Peço que não me julguem pedante ou mesmo ingrata, mas não gosto muito de me misturar a pessoas que se intitulam escritores sem que ninguém mais além delas mesmas as reconheçam como tal, até porque eu nunca fui escritora na vida, no máximo escrevinho umas besteiras, loucuras da minha cabeça, somente na obediência ao meu espírito debochador. Porque tem umas coisas que me entalam a garganta e e u acho que, atirando minhas letras certas por caminhos inteiramente tortos, me divirto e ainda faço catarse da minha indignação.

Apenasmente, como diria Dias Gomes. Daí a me intitular escritora vai muita distância, eu não sou idiota.

Entretanto, vira e mexe recebo aqui uns convites para "publicar livros". Normalmente isso é uma cumbuca para pessoas que sonham com um livro na praça, o talento reconhecido, a conta bancária recheada e muitos fãs - mas não passam disso: sonhos, quimeras. Ora, quem não quer ser o Paulo Coelho (eca!) na vida? Eu sempre digo que desejo me tornar uma Paula Coelha, escrever "As Valéryas", viajar pela Sibéria com Glória Maria, a Chata, levando conosco o Malvinho Salvador (ai, Senhor!), para que ele entre no mar gelado de lá, inteiramente nu, em minha homenagem, como uma moça fez para o dito "mago", o rei do marketing! Escrever que é bom mesmo...

▶ [Dados fornecidos]:
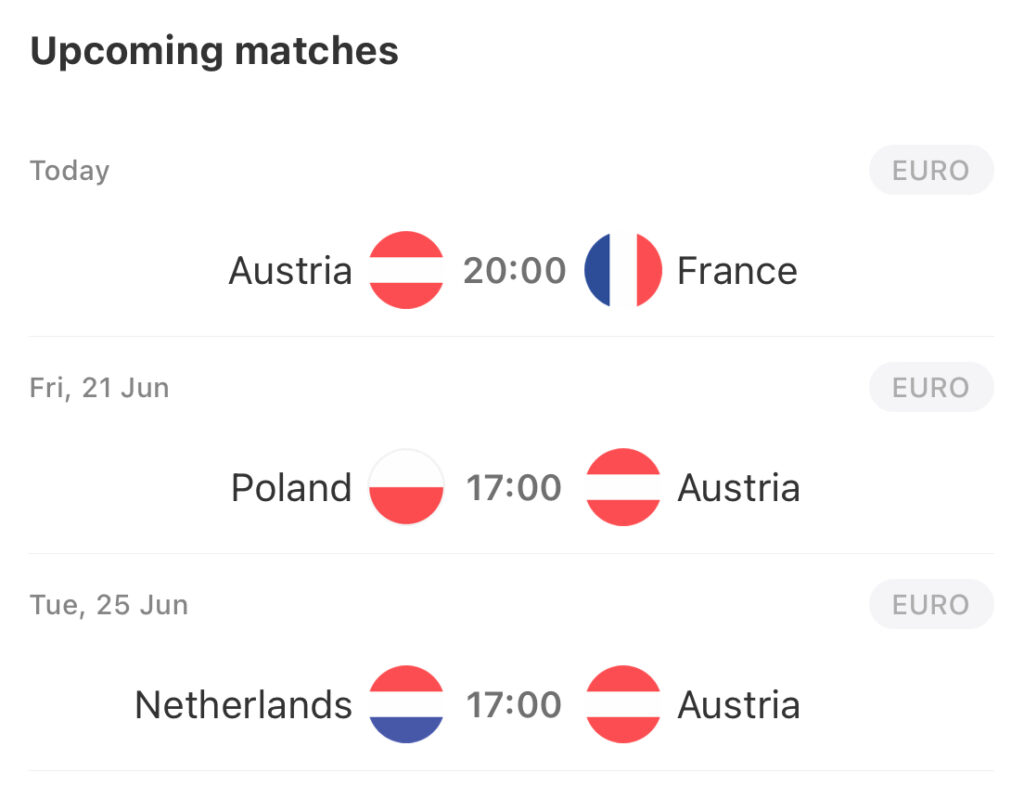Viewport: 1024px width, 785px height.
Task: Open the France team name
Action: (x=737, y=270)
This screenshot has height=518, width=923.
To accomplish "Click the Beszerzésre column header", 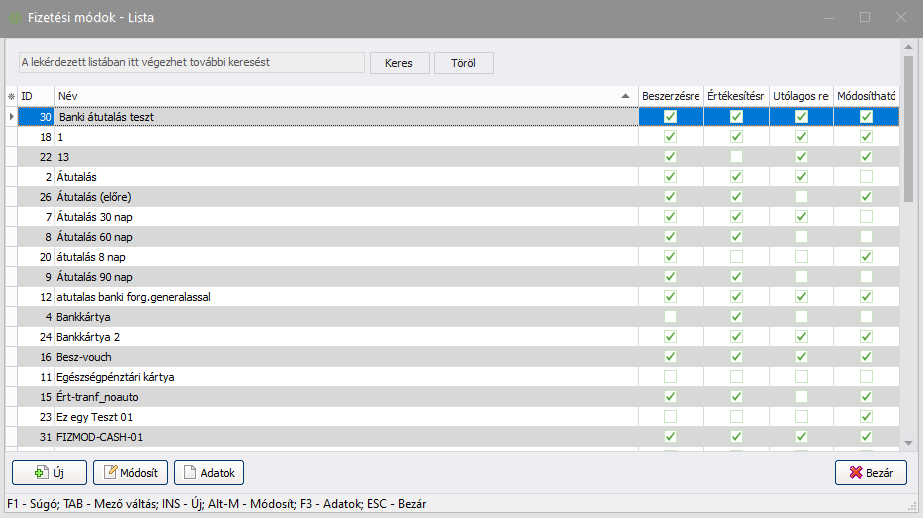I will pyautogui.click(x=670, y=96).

...

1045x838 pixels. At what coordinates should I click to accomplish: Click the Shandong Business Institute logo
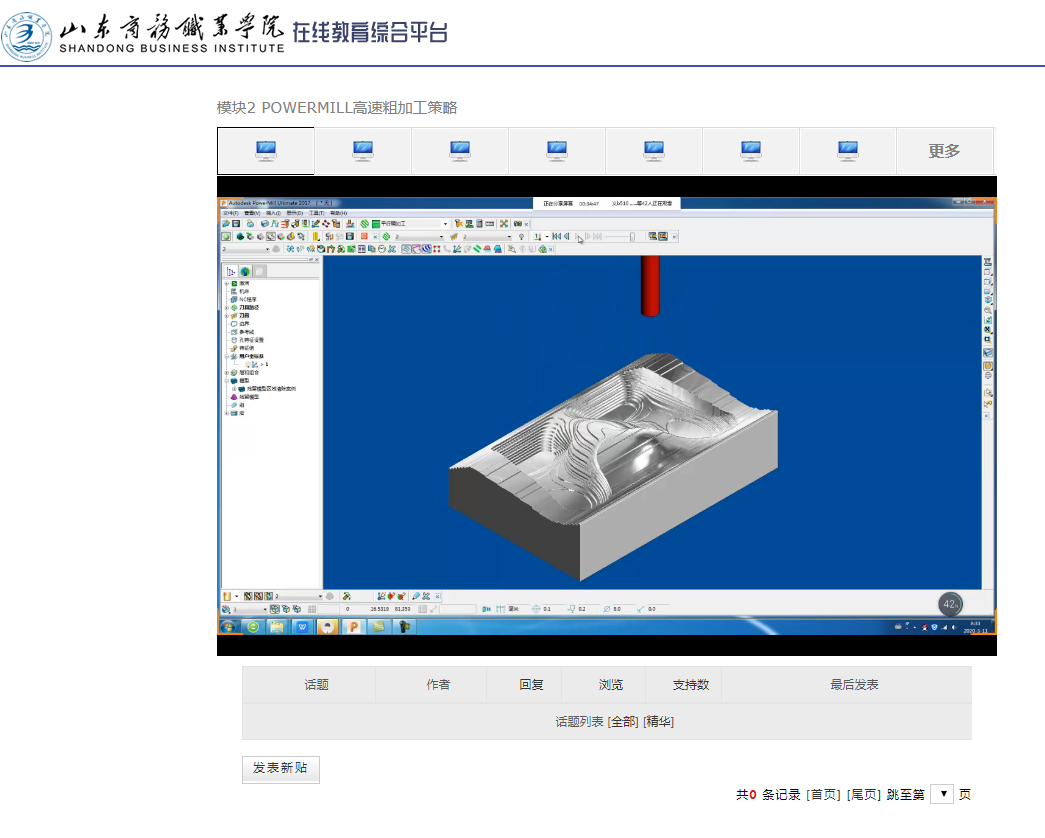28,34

▶ [Tarefa curta 1]:
Responda com base no texto:
(a) A quem o texto atribui a palavra "Apenasmente"?
(b) Que livro a autora diz que escreveria se se tornasse uma Paula Coelha?
(c) Para onde ela diz que viajaria com Glória Maria?
▶ [Tarefa curta 2]:
Cite o trecho do texto que começa nas palavras "Peço que não" e vai até as palavras "não sou idiota.", inclusive.
As linhas não têm nenhuma relação com o texto.

▶ [Resposta 1]:
(a) A Dias Gomes.
(b) "As Valéryas".
(c) Para a Sibéria.

▶ [Resposta 2]:
Peço que não me julguem pedante ou mesmo ingrata, mas não gosto muito de me misturar a pessoas que se intitulam escritores sem que ninguém mais além delas mesmas as reconheçam como tal, até porque eu nunca fui escritora na vida, no máximo escrevinho umas besteiras, loucuras da minha cabeça, somente na obediência ao meu espírito debochador. Porque tem umas coisas que me entalam a garganta e e u acho que, atirando minhas letras certas por caminhos inteiramente tortos, me divirto e ainda faço catarse da minha indignação.

Apenasmente, como diria Dias Gomes. Daí a me intitular escritora vai muita distância, eu não sou idiota.